DIRECTIONS:
What lines of the material below include the string "agent"? Copy all of them.
*** DATA EXTRACTS Section Begins ***
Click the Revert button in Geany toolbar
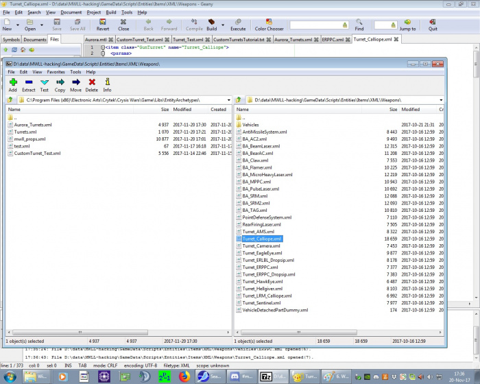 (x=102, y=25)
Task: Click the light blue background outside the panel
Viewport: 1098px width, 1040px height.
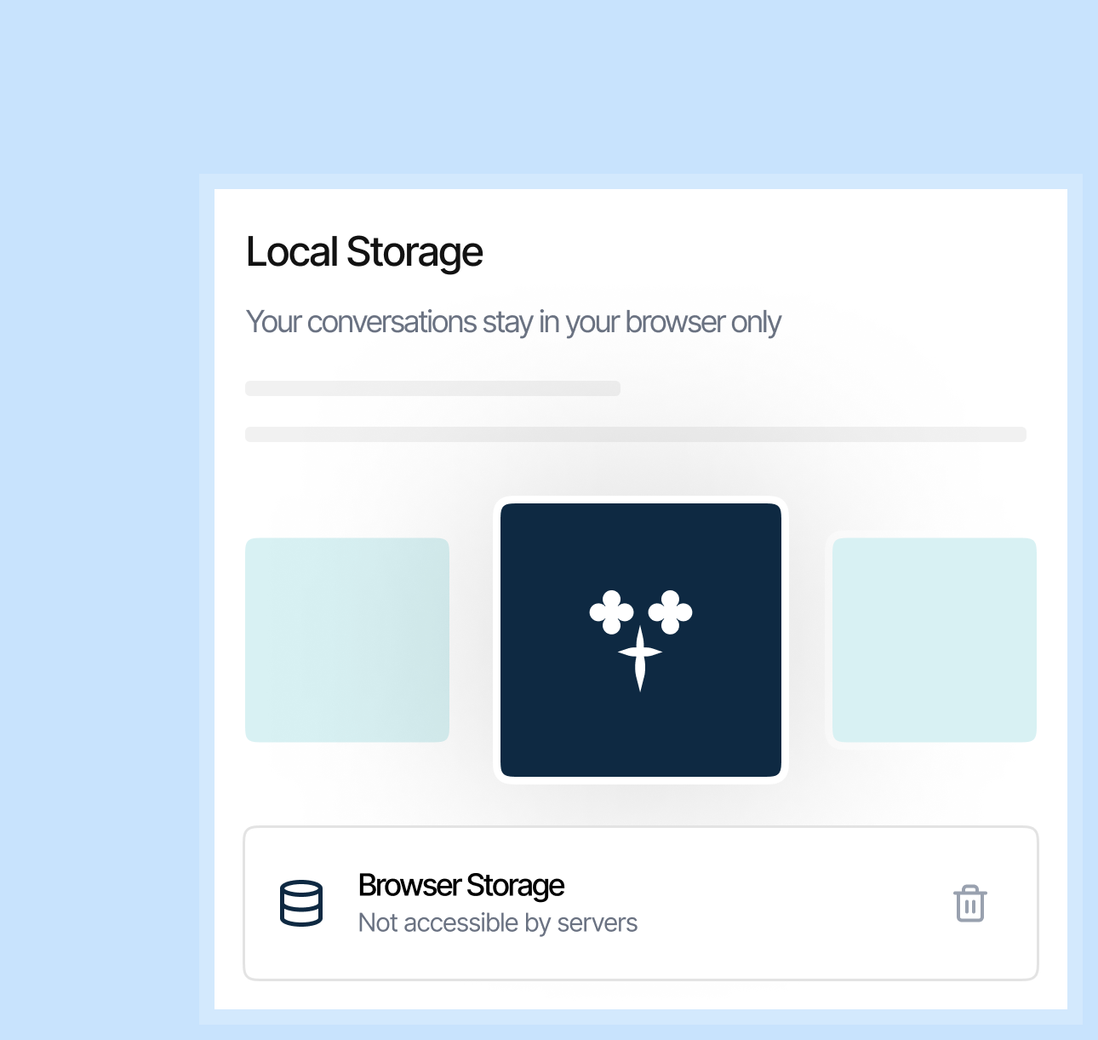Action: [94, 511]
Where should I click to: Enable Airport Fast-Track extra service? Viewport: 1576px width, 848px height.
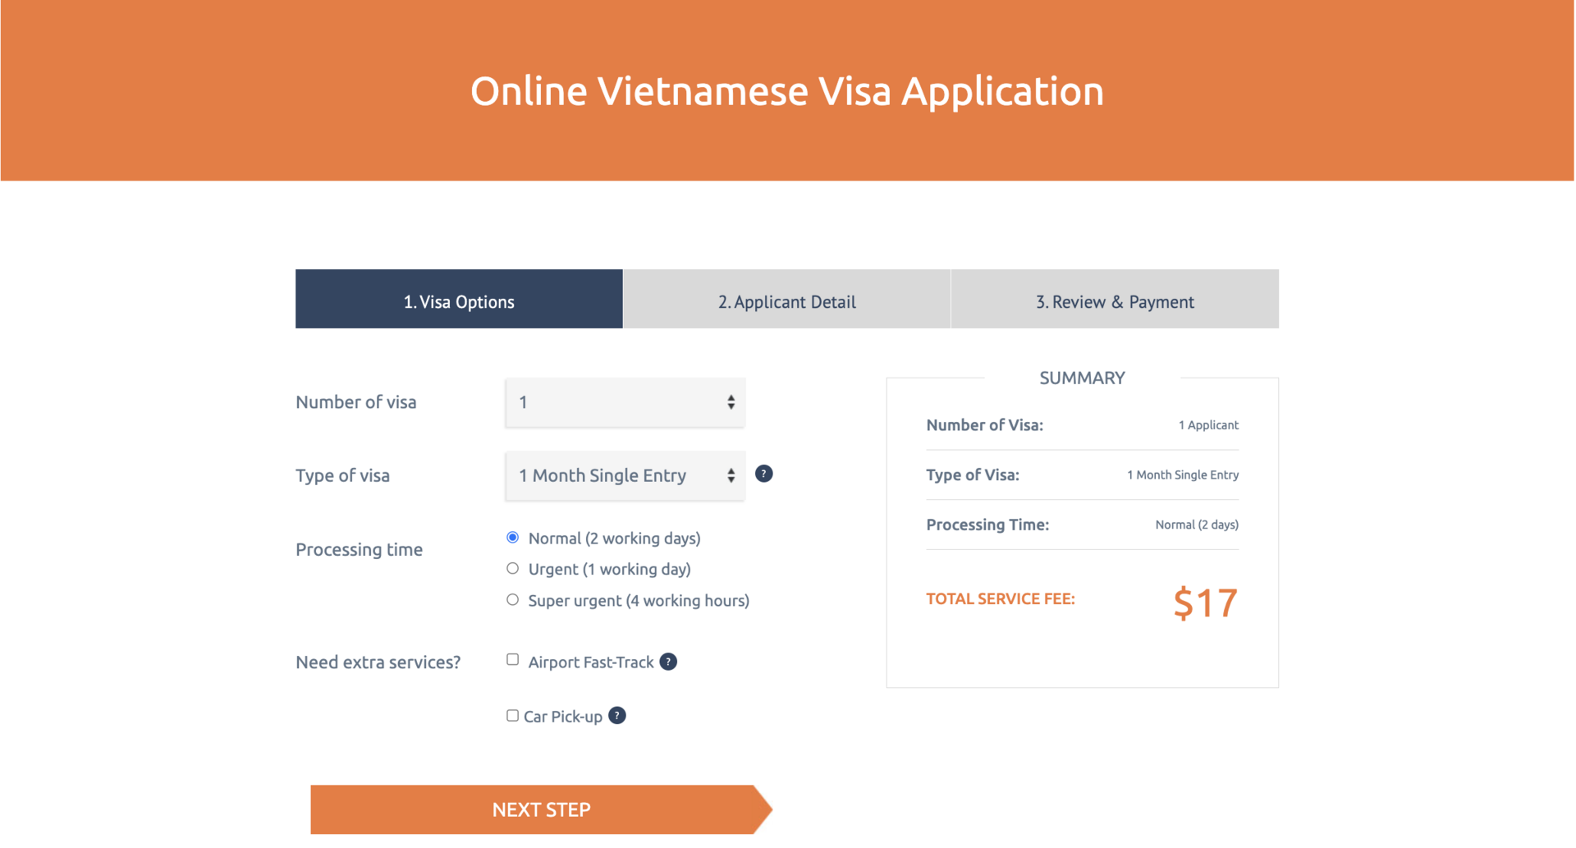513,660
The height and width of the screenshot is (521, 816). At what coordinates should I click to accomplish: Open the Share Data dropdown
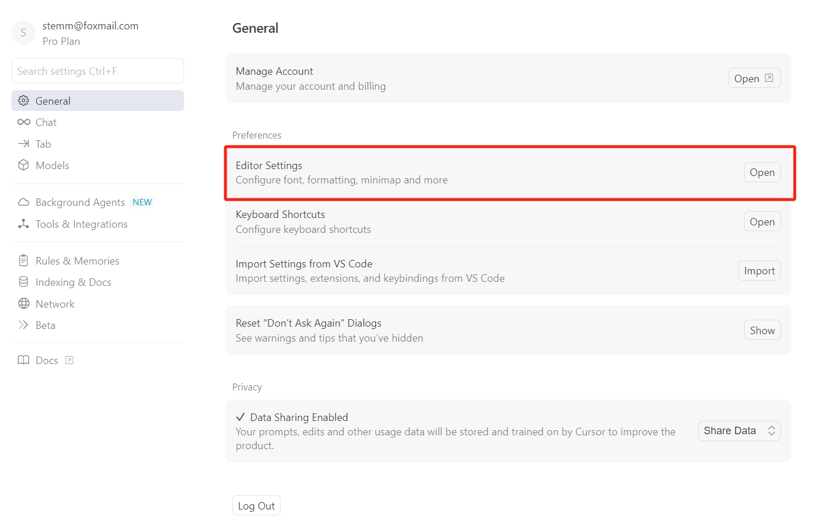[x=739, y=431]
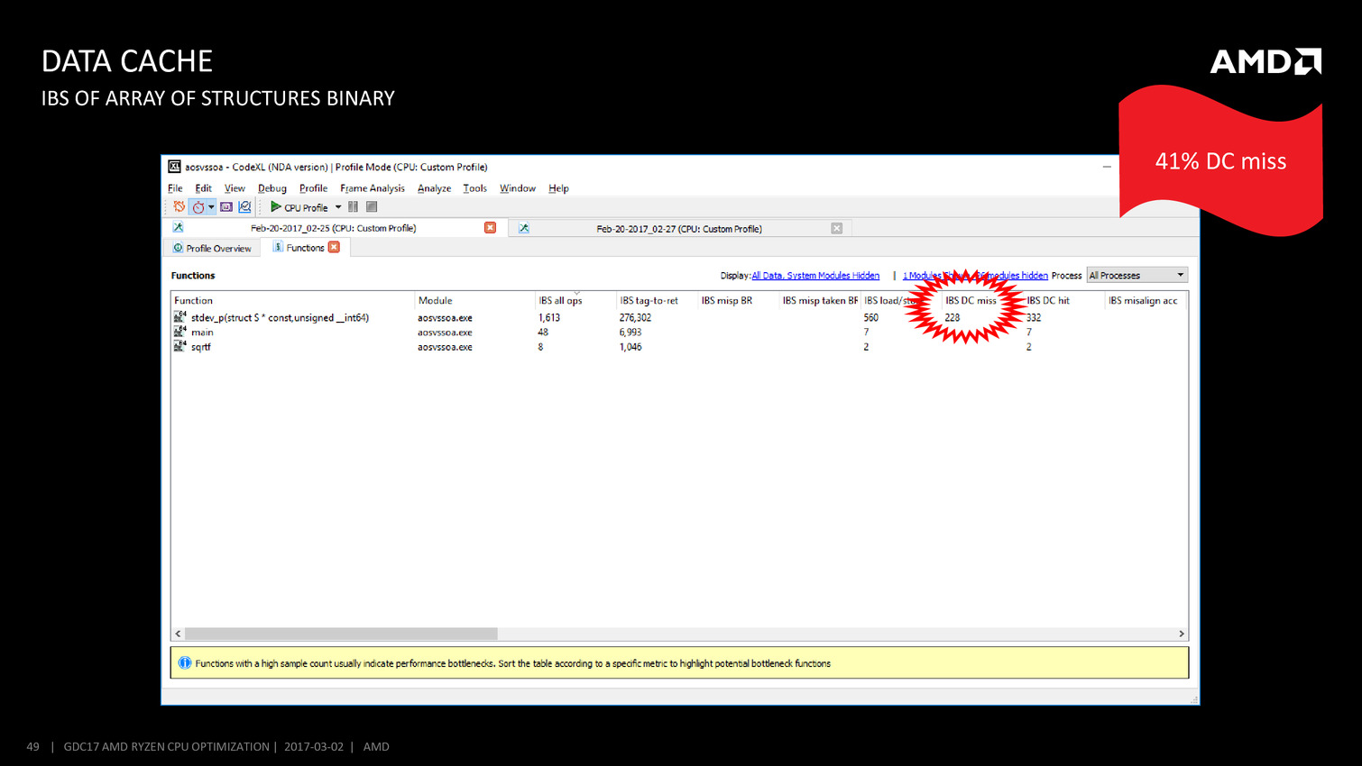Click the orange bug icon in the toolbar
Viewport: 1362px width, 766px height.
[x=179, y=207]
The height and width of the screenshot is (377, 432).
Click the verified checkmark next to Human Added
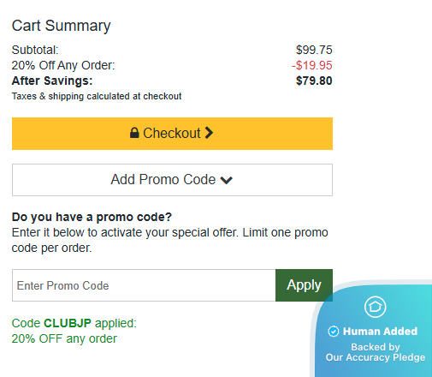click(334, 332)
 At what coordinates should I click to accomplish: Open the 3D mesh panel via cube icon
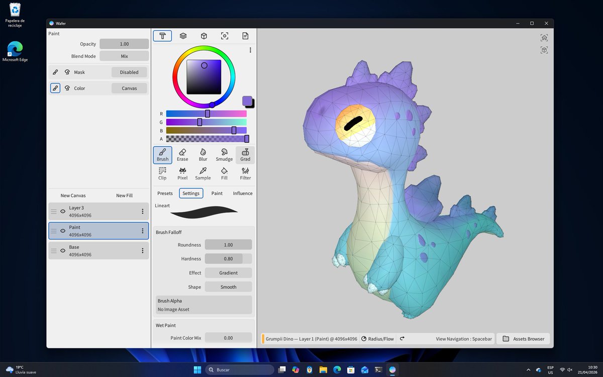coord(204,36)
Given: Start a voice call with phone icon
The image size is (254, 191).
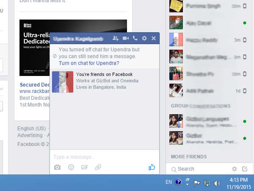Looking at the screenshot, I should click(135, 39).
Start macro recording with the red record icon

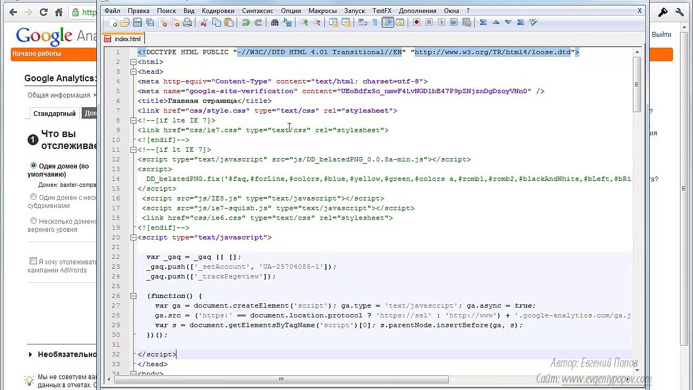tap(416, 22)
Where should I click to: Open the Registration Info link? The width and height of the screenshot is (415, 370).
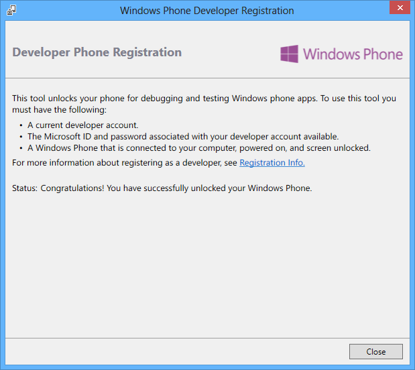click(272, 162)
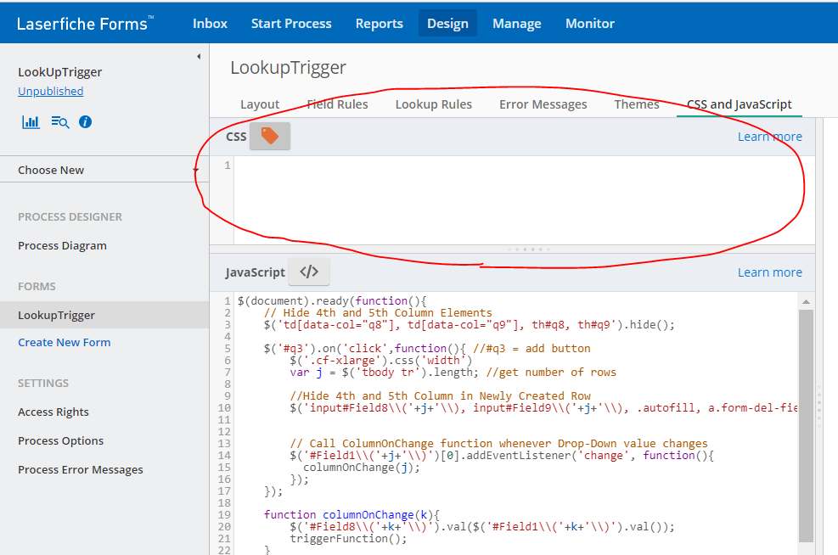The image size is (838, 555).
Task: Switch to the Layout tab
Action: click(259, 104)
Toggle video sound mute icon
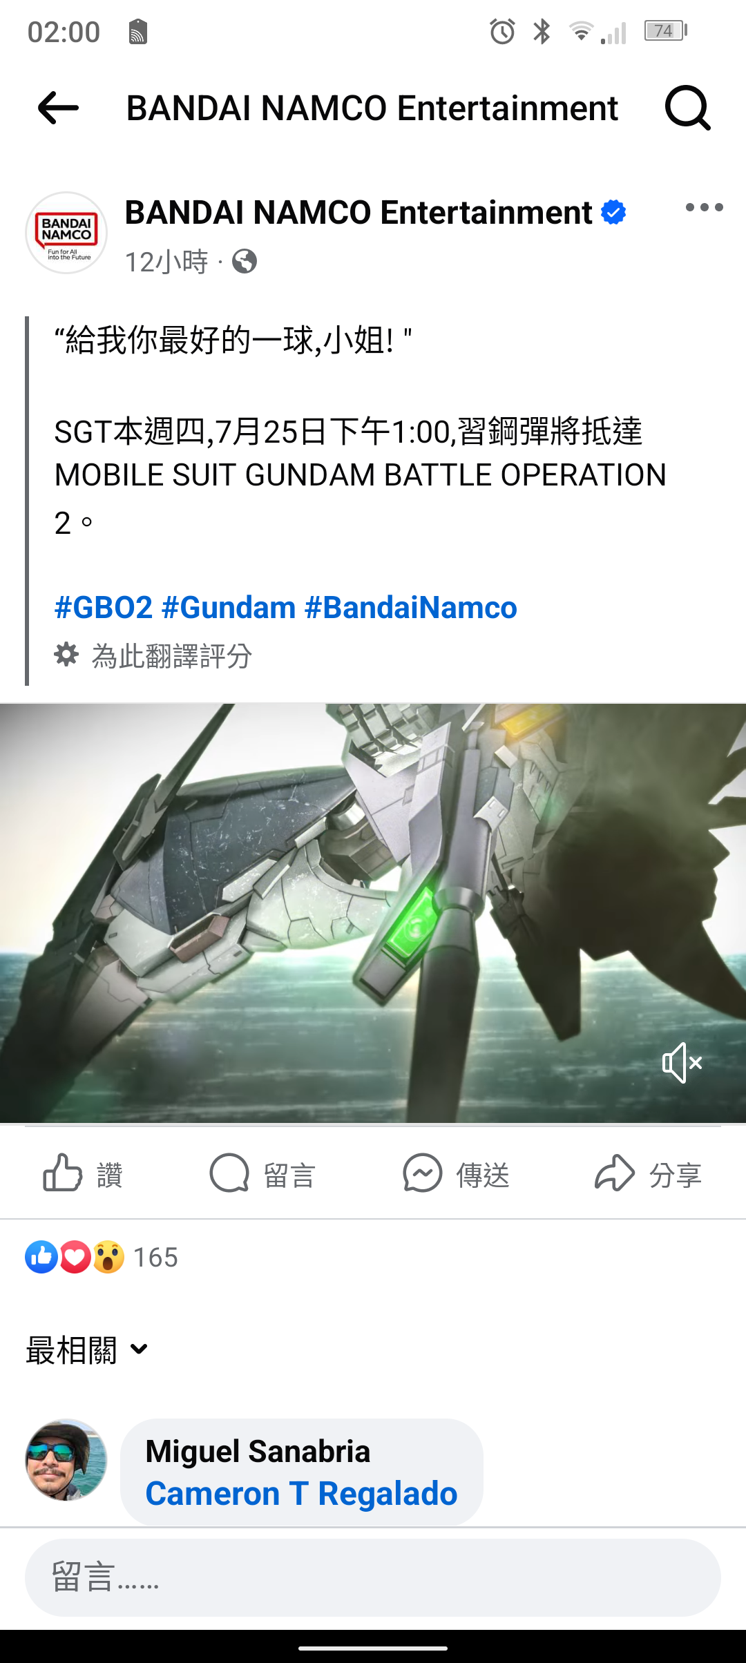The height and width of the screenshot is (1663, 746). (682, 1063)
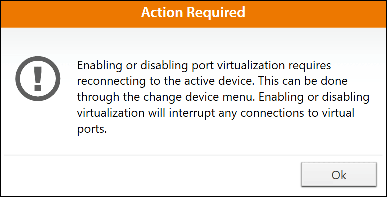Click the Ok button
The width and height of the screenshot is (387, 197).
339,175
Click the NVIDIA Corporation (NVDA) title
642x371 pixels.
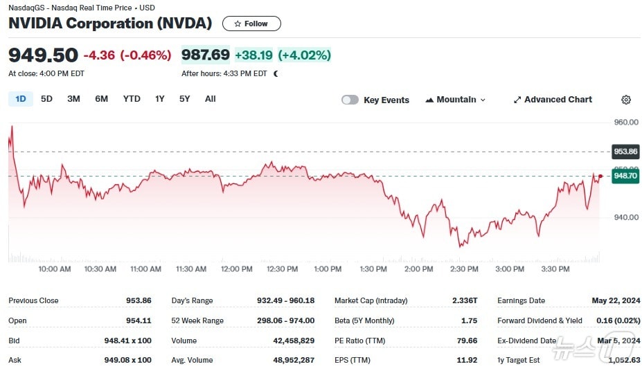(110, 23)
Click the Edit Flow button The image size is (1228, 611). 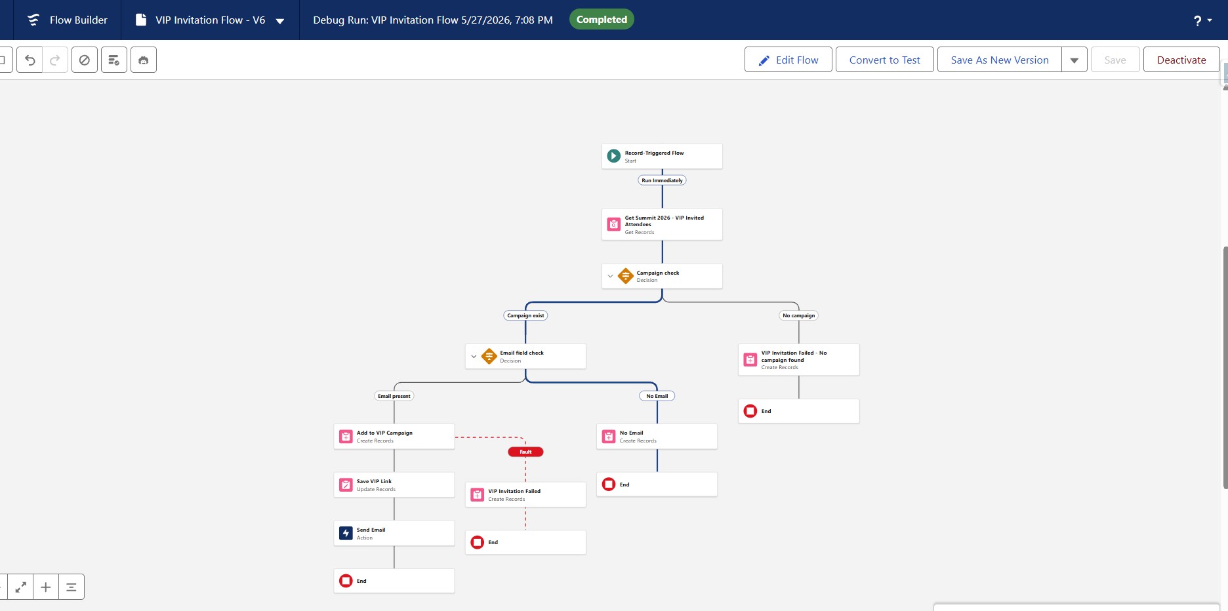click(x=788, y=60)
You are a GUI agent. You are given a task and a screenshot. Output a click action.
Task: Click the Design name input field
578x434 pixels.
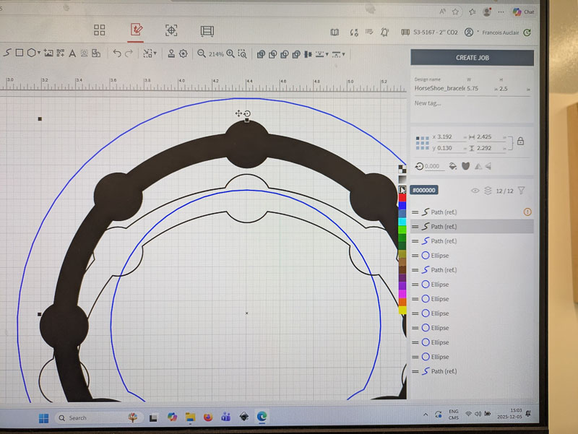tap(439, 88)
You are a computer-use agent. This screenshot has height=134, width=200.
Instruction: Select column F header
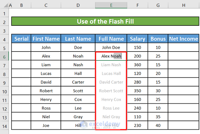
*** DATA EXTRACTS Section Ends ***
YOUR SOLUTION:
You are a GUI agent. You are given a task and a screenshot. Output a click action.
You are a computer-use agent. This screenshot has height=134, width=200.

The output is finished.